## WRITTEN PROBLEM
Copy the records from the line containing "Given: Collapse the RESPONSES section" through the end of the records, leaving out the pictures.

* START *

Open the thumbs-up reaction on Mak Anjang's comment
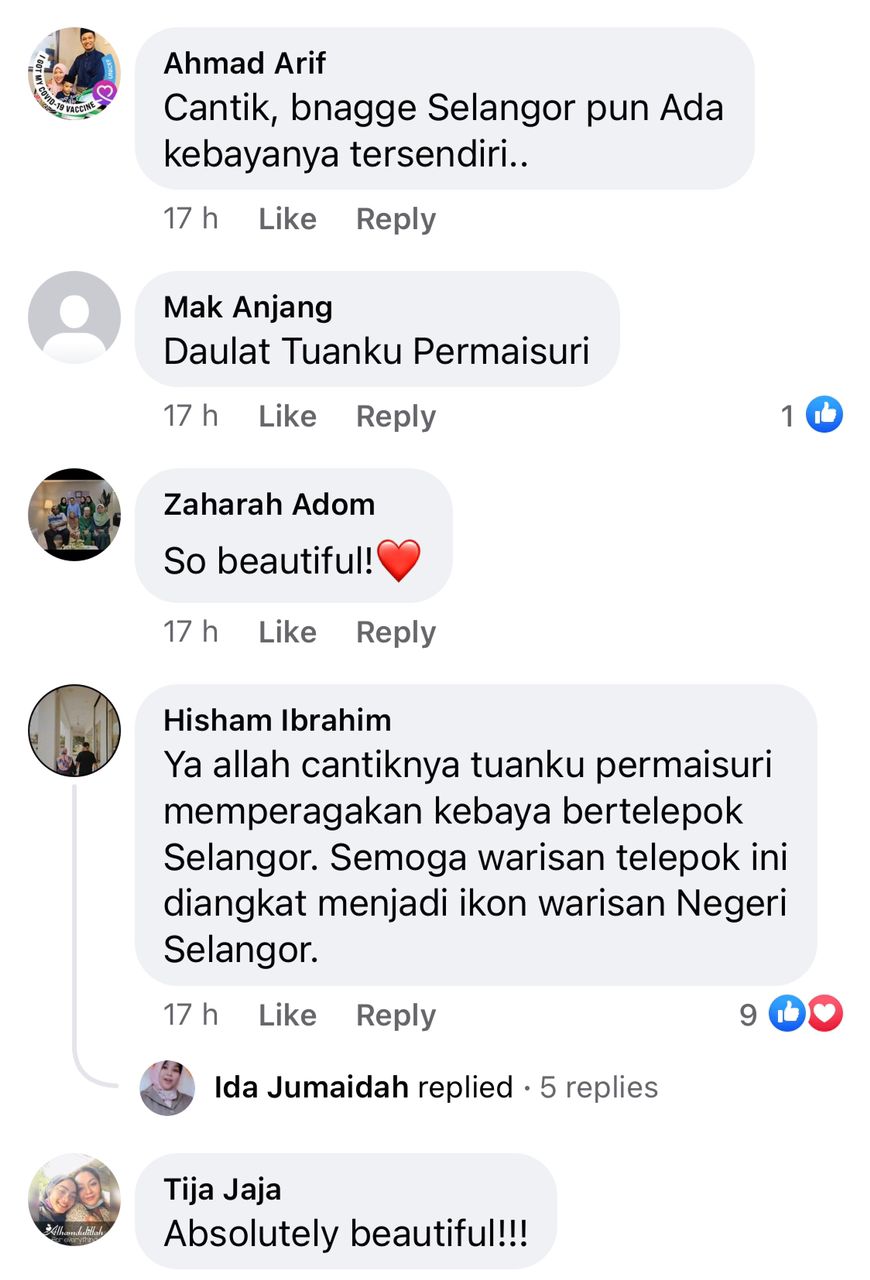Image resolution: width=870 pixels, height=1280 pixels. [x=812, y=414]
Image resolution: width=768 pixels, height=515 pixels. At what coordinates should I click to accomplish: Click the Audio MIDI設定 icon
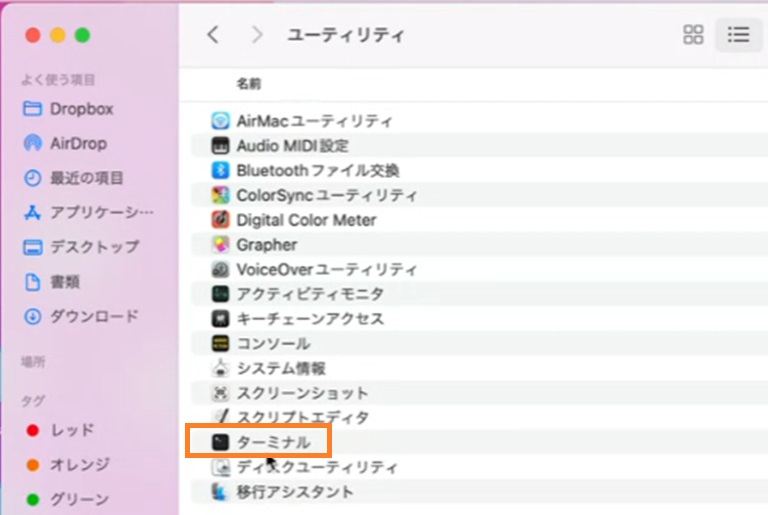point(221,146)
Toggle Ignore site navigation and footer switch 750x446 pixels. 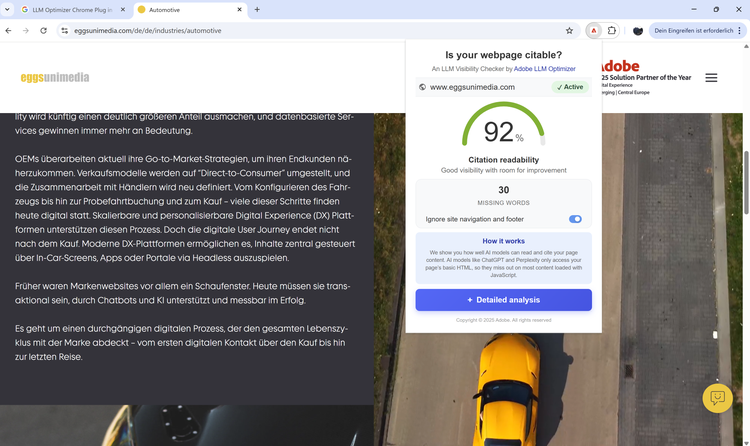click(x=575, y=219)
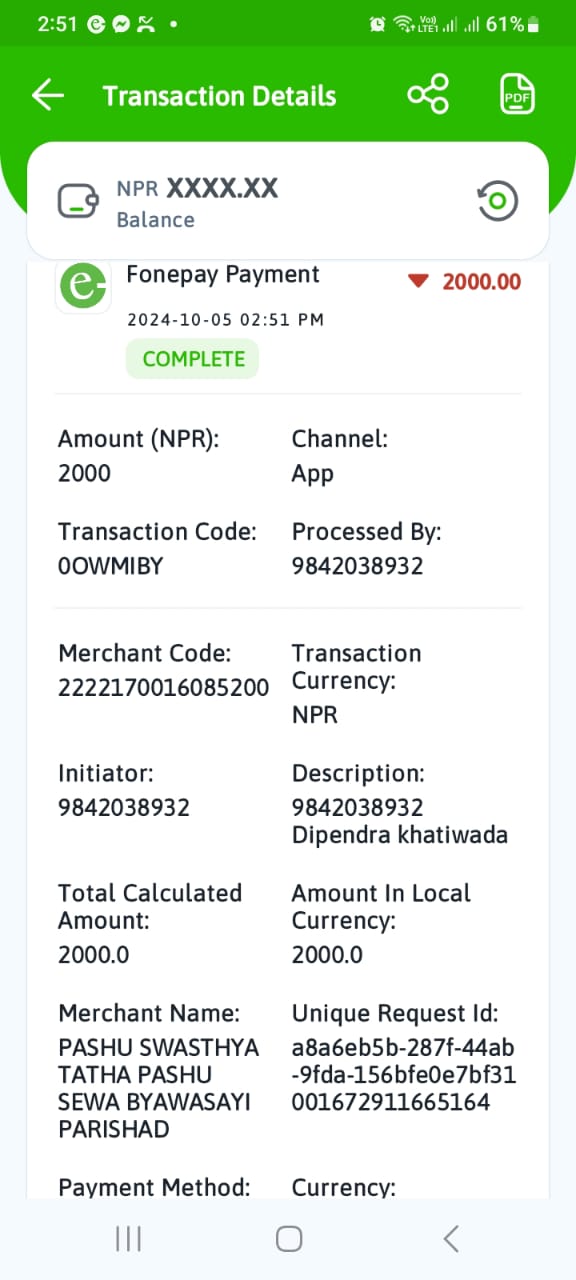
Task: Share the transaction details
Action: (x=428, y=95)
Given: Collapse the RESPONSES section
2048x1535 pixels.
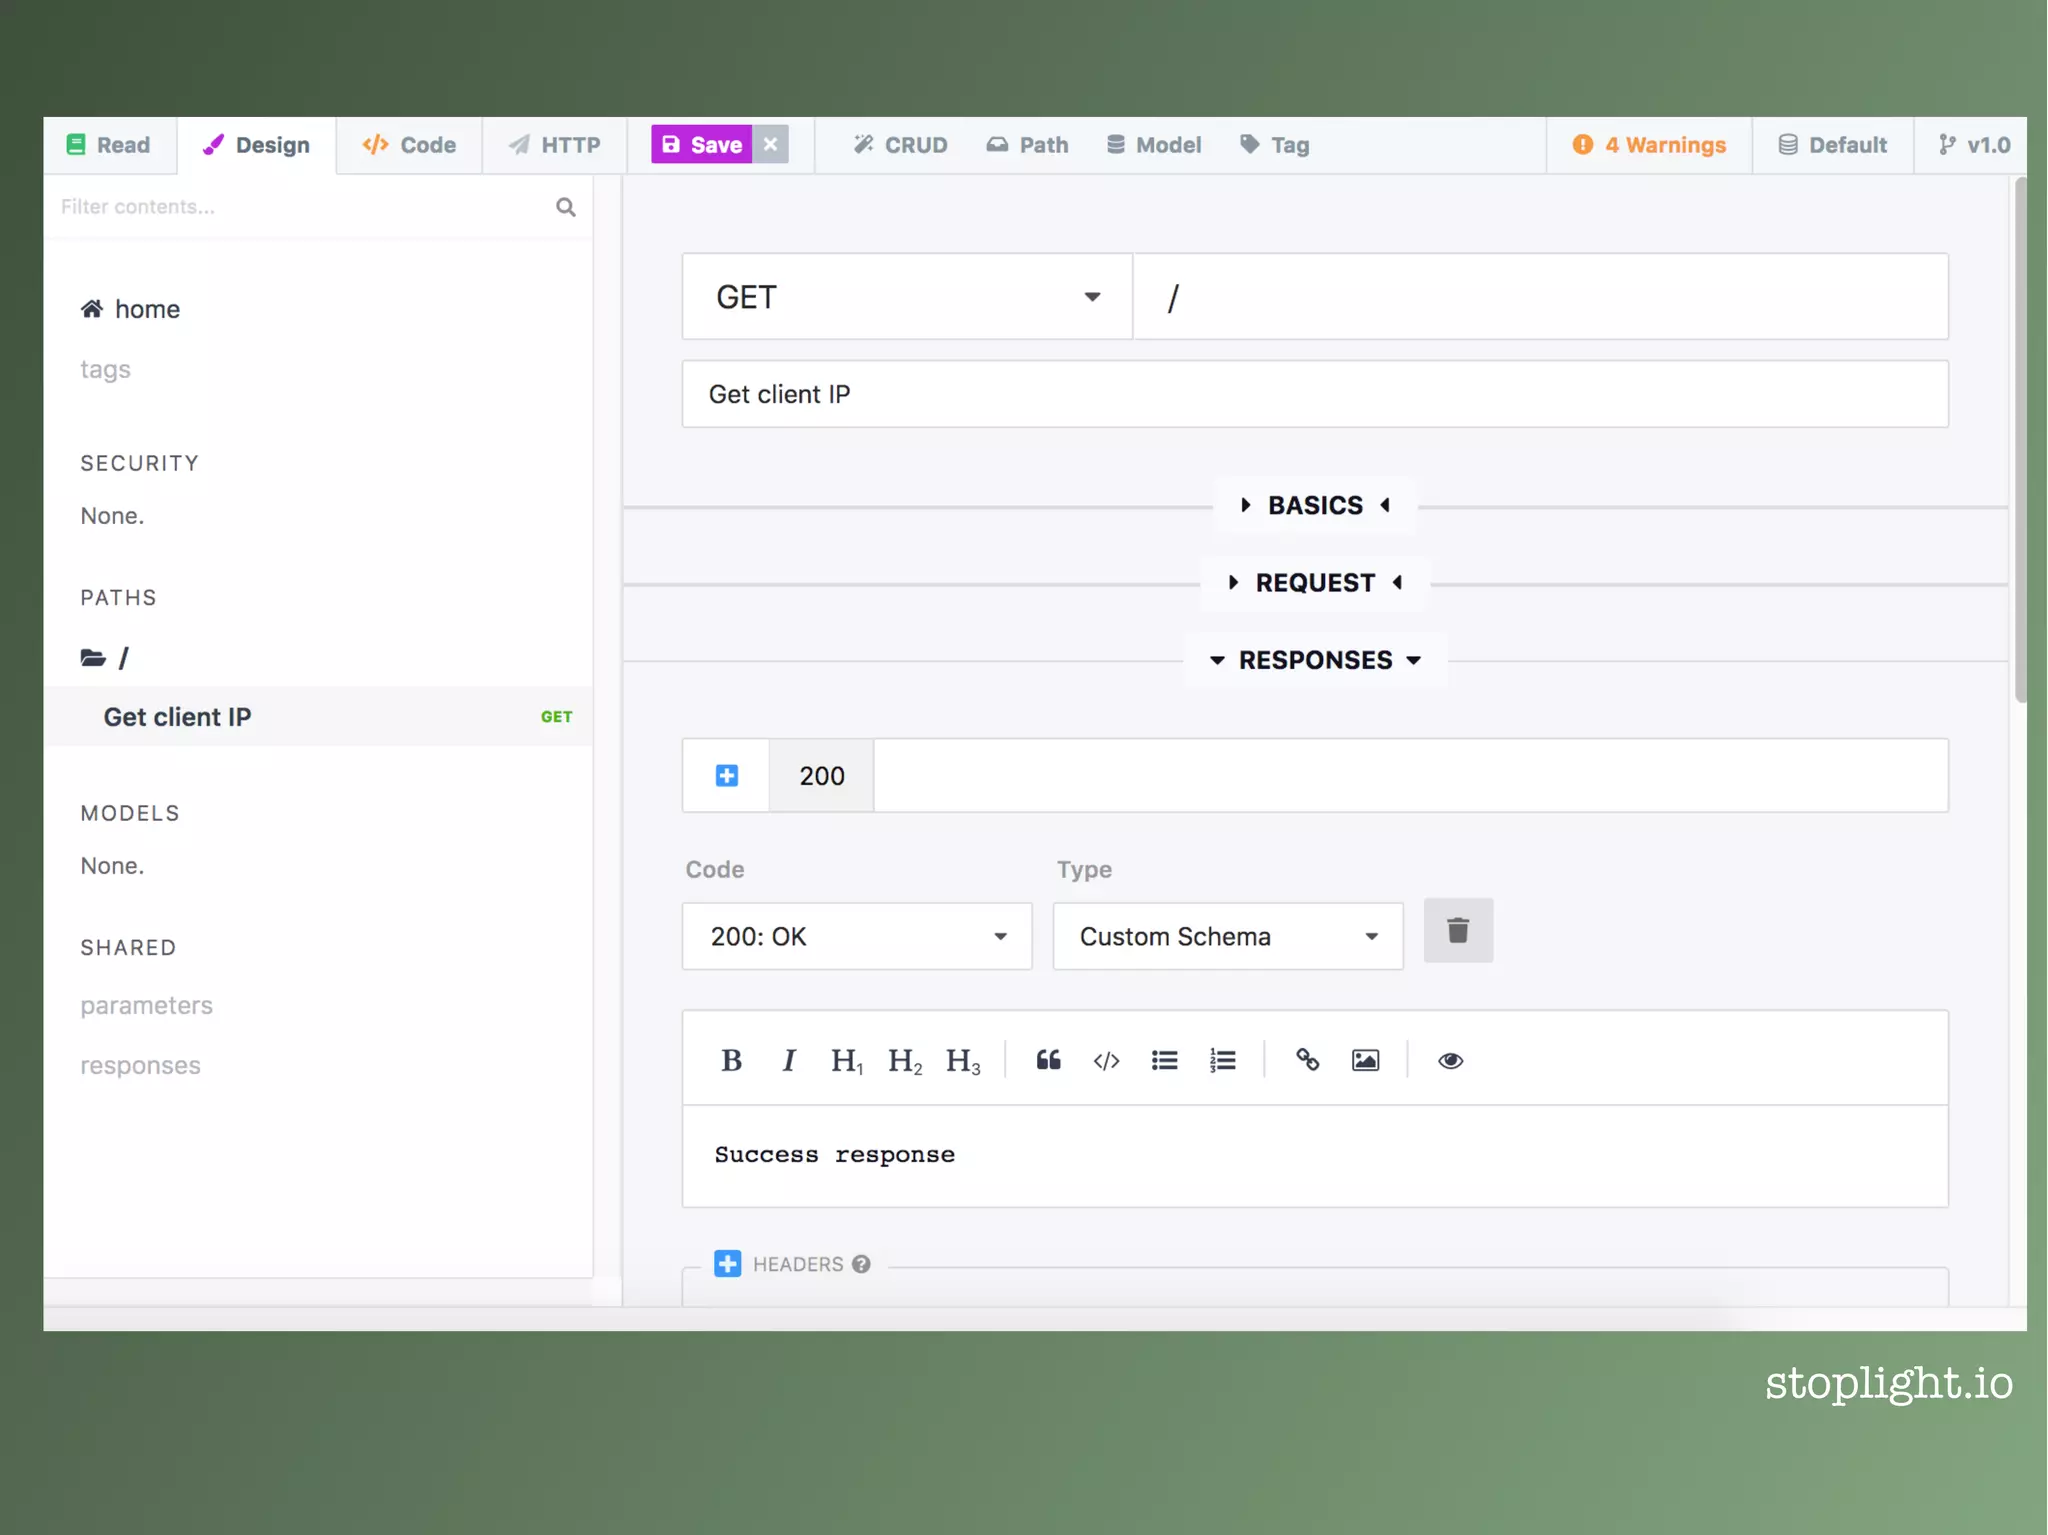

* END *

## RESPONSE TO THIS EXERCISE
Given: Collapse the RESPONSES section
2048x1535 pixels.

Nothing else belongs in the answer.